In the early 1960s, in the small town of Delano, California, farmworkers had had enough. They called several strikes to demand higher pay and better working conditions from local grape growers. Their ideas caught on. In 1966, Filipino members of the Agricultural Workers Organizing Committee joined forces with Latino members of the National Farm Workers Association to form the United Farm Workers (UFW). Together they pushed for contracts with powerful California growers—a nearly impossible feat—by staging a nationwide grape boycott.
The Struggle to Organize
By the mid-1950s, many working Americans had organized into unions to gain more control over their working conditions. Farmworkers were an exception. The seemingly endless supply of labor, seasonal work, and constant relocating made it difficult to organize successfully. When the UFW formed in the mid-1960s, it had to overcome this history and battle powerful growers with far-reaching influence.

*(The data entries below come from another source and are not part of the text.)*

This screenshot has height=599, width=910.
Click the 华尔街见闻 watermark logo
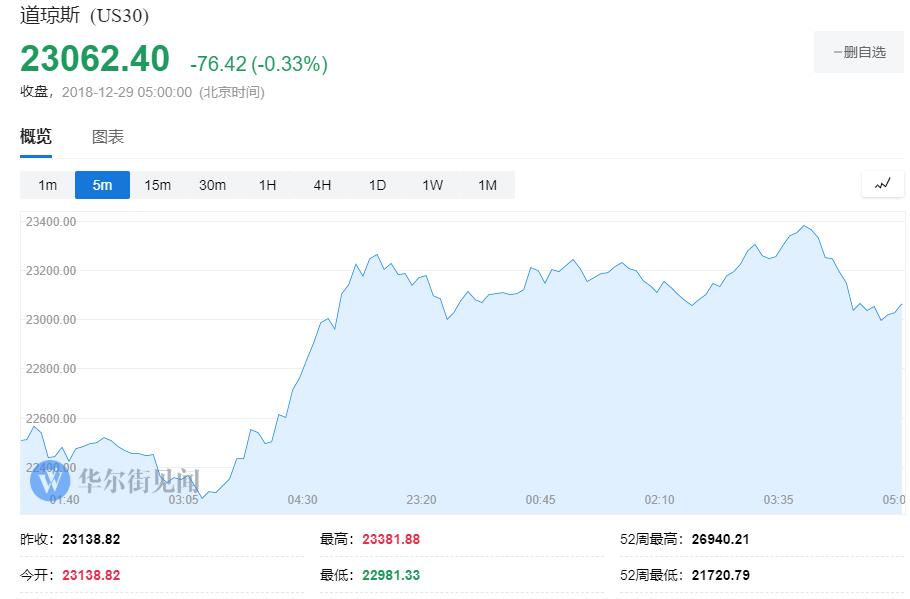click(115, 480)
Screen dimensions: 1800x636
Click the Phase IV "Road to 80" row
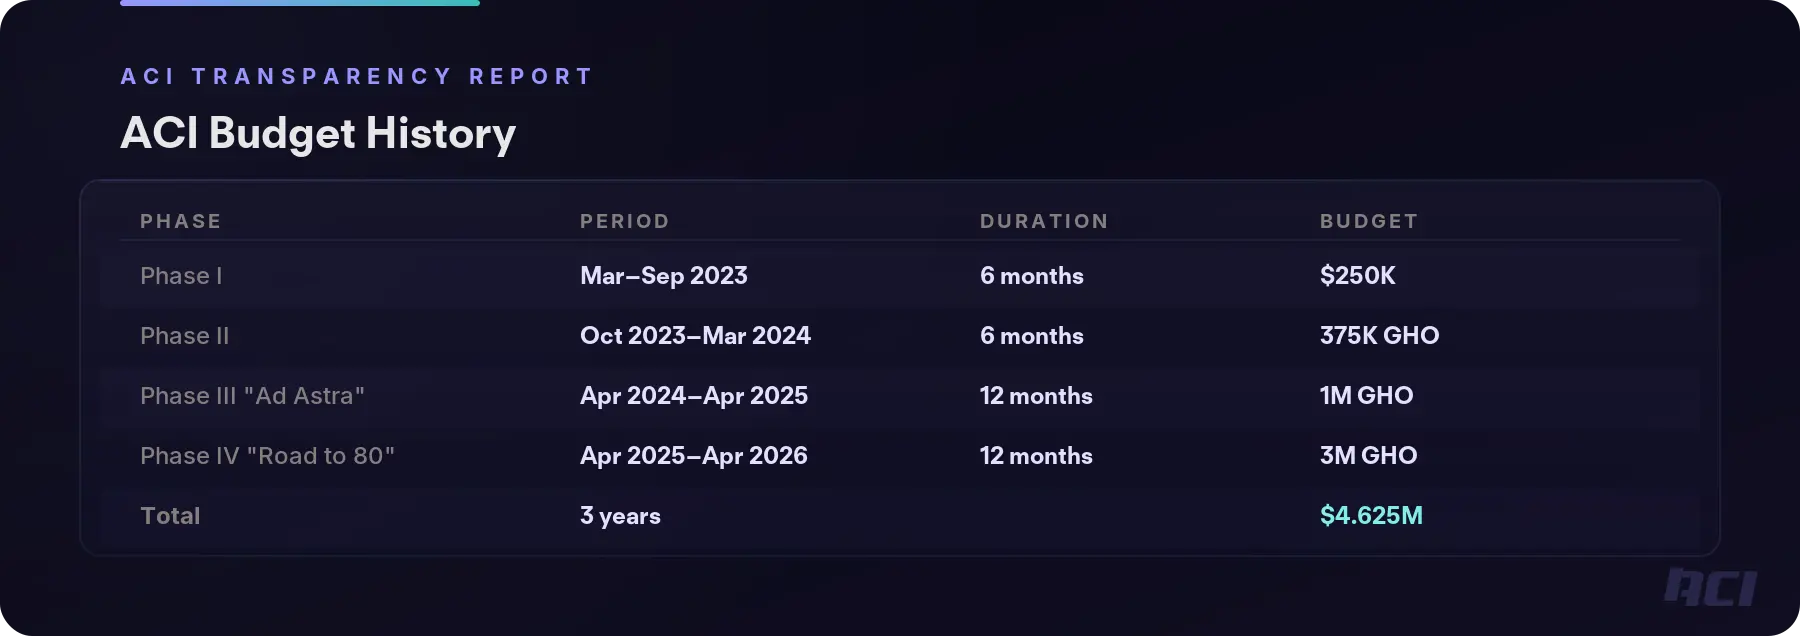pyautogui.click(x=267, y=456)
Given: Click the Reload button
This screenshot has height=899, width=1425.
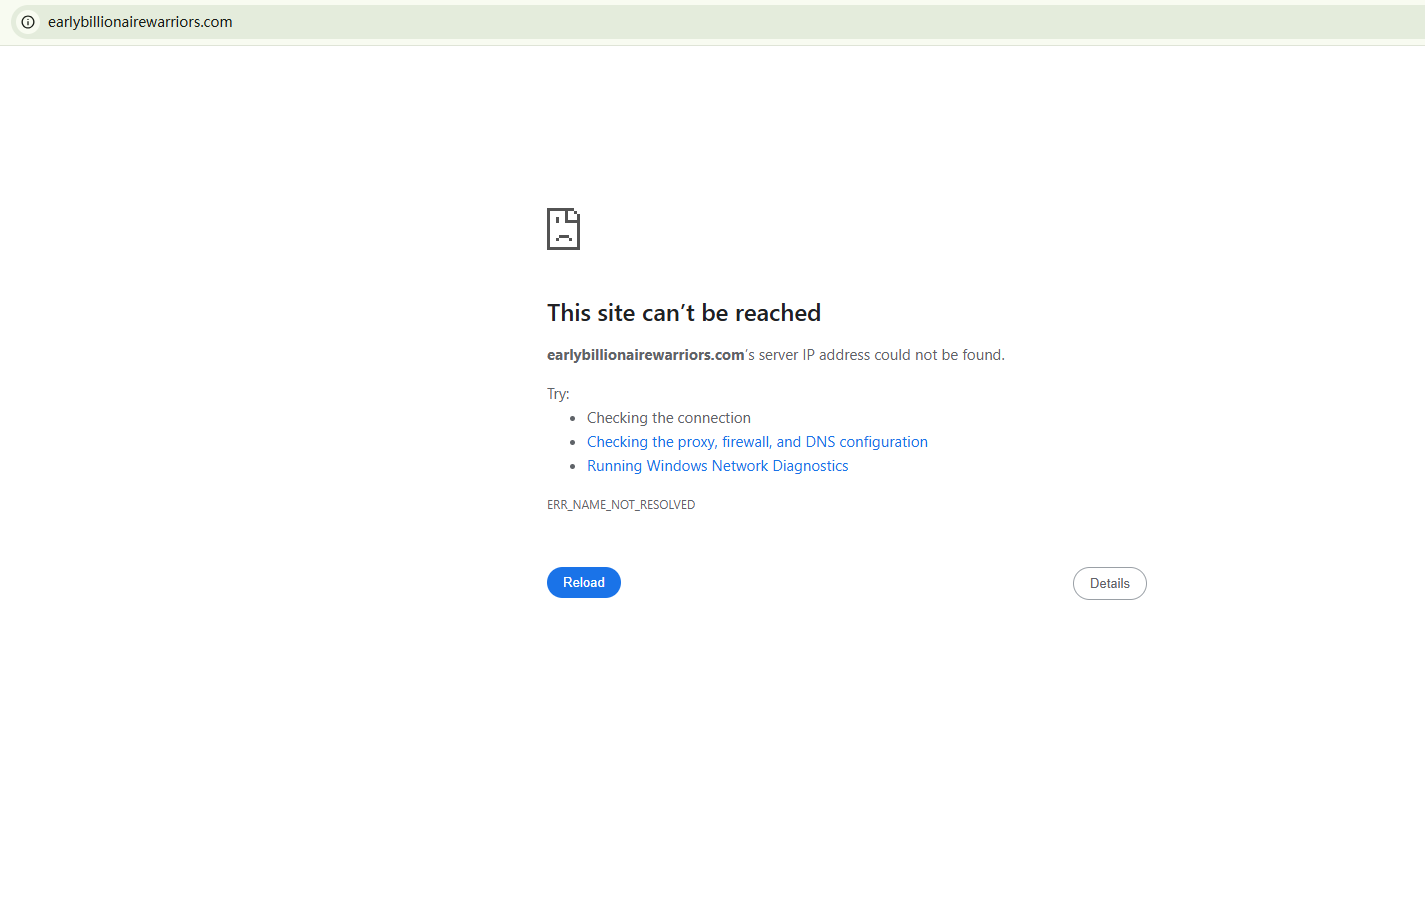Looking at the screenshot, I should (584, 582).
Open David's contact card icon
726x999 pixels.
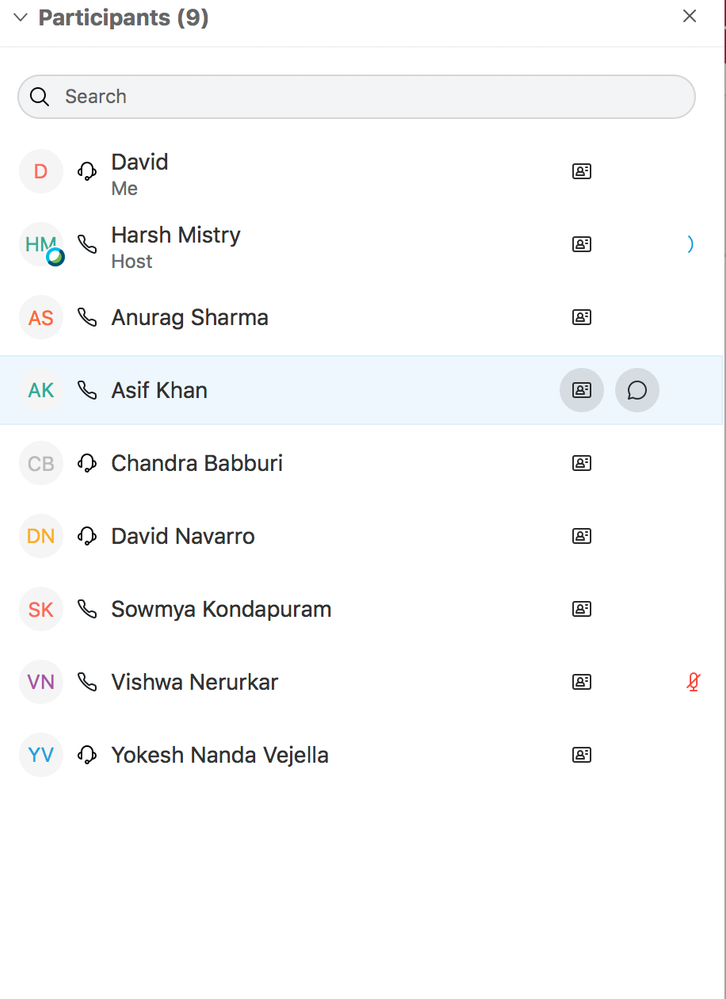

UFW leaders, especially union president Cesar Chavez, connected farmworkers’ rights to civil and human rights issues. This struck a nerve with supporters. The first grape boycott led to others. Each time, the UFW continued to raise awareness about the working conditions of farmworkers, stressing the dignity of the work and the worker.
The UFW Encouraged and Inspired Members
UFW leaders encouraged workers to stick together to preserve a single union. They stressed the importance of the farmworkers’ voices, individually and collectively. A distinctive flag appeared on all UFW materials. The black Aztec eagle symbolized the dark situation of the farmworkers. The color red stood for the hard work and sacrifice of union members and the color white for hope and aspiration.
Millions Helped to Create Change
UFW leaders turned to Americans for help, asking them to boycott grapes in support of their fight for higher pay and better working conditions. At the height of the boycott, 17 million Americans participated. Boycotters stopped buying grapes, picketed stores that sold nonunion grapes, and spread the word about the cause. With the help of consumers, civil rights groups, and labor organizations, the UFW won contracts with most California grape growers by the summer of 1970.